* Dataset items
__________

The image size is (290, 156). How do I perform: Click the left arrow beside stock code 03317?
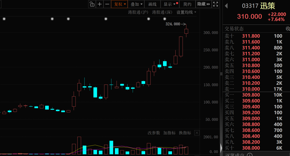[x=226, y=6]
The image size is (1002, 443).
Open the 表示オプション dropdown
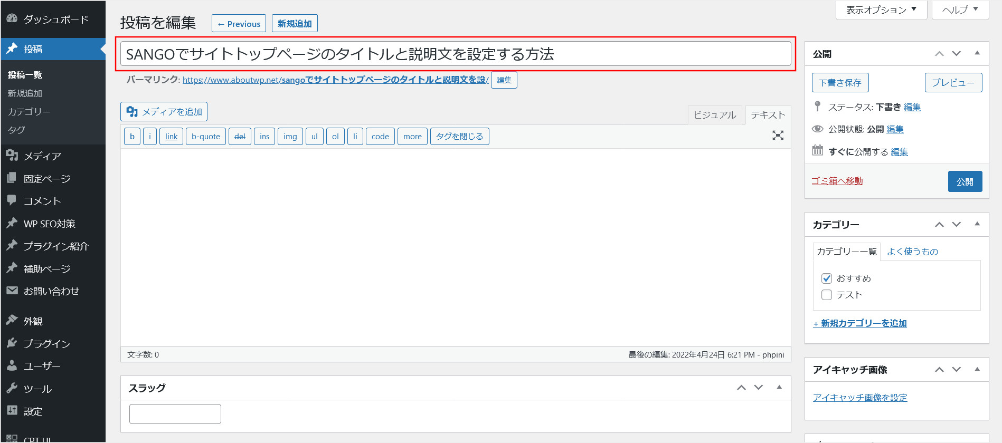tap(881, 9)
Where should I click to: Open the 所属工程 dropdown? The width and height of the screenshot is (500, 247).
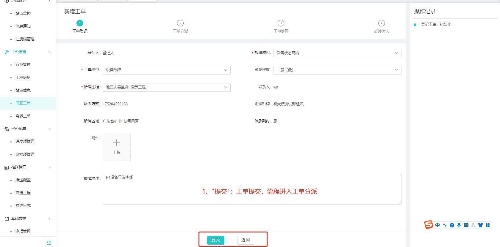pyautogui.click(x=166, y=87)
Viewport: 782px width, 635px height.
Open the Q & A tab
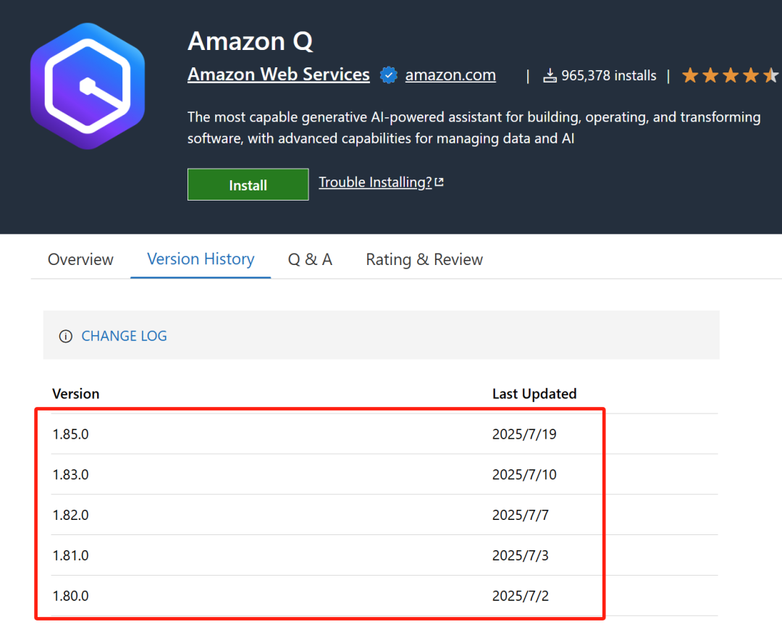click(310, 259)
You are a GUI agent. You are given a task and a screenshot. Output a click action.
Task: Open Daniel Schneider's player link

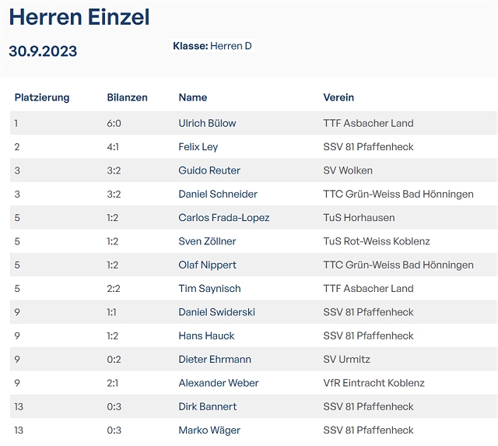[x=218, y=194]
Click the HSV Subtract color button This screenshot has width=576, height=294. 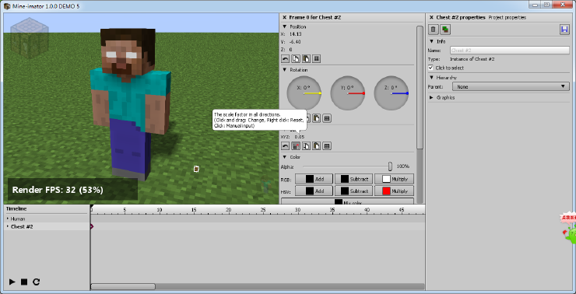354,191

__________

* PROBLEM TO WORK ON
Without the pictures, write out the lines from the beginning of the entries through the line with "Viewport: 782px width, 635px height.".

* ANSWER TO THIS TASK
The image size is (290, 156). How do I perform: Click the left arrow beside stock code 03317?
[x=226, y=6]
The image size is (1002, 443).
Open the 表示オプション dropdown
tap(881, 9)
Where should I click to: Open the 所属工程 dropdown? The width and height of the screenshot is (500, 247).
pyautogui.click(x=166, y=87)
Viewport: 782px width, 635px height.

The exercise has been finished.